The OS is busy building the array at some rate of build, for the sake of argument lets say 70MB/s translate that over to 4.2GB/min. My fog server and target computer can push images at 6.2GB/min. At some point we are going to have a data collision between the array being built and FOG laying the image down on the disk. This may explain why it gets to about 5GB deployed and it crashes.
The other side of this is that the array is being built the same time FOG is laying down the image and the FOG thread has to way too long for the disk subsystem to complete and times out.
Understand the above is just based on noodling about this issue all day and not really based on any hard evidence.
In my case and on my test system. I found the utility was missing so I copied it from another server. Once the array came up the OS started building the array. Tom patched the inits and wanted me to confirm they worked before he pushed them to the production server. I was in debug mode just watching the array rebuild so I updated the inits and rebooted the test box (mind you I’m doing this debugging remotely). The box rebooted, but I forgot it was in debug deploy mode, so I lost access to the box remotely. Deciding to call it a night I logged out of the dev system. Now that dev pxe target computer was running all night. Since the OS was up it was rebuilding the array. When I came in, in the morning I keyed in fog on the console and it started to deploy. Since I was only pushing out a 5GB image AND the array was already built it deployed correctly.
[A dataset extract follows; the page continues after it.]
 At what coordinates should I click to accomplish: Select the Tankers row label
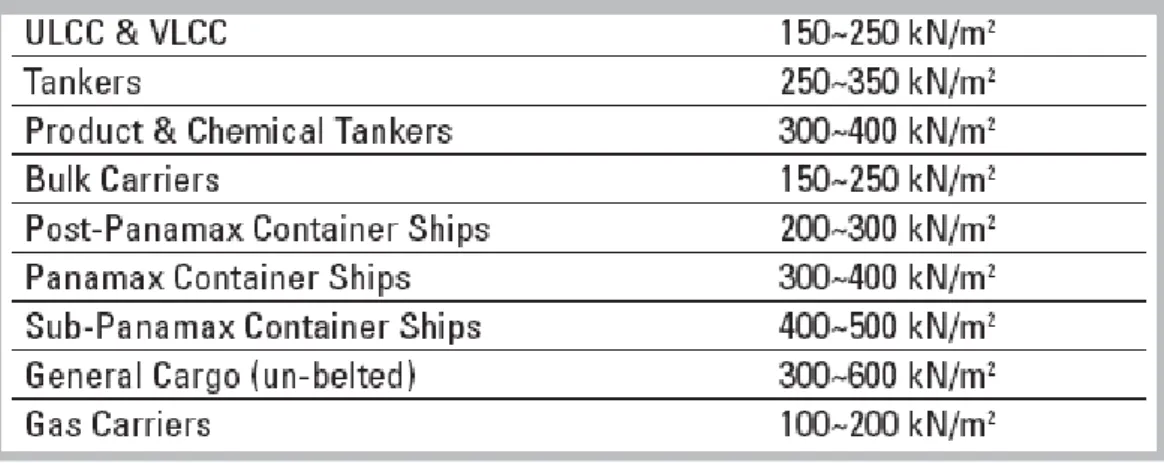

So what to do for the next time?
I guess if you are building an array and its initialized, pxe boot the target computer into hardware compatibility mode and let it sit until its disk activity is done. If we run across a lot of raid systems we might add a function to the hardware compatibility tests to report the percentage of array synchronization. I wouldn’t want to ask the developers to spend time on this for just a one off situation. But its something to consider.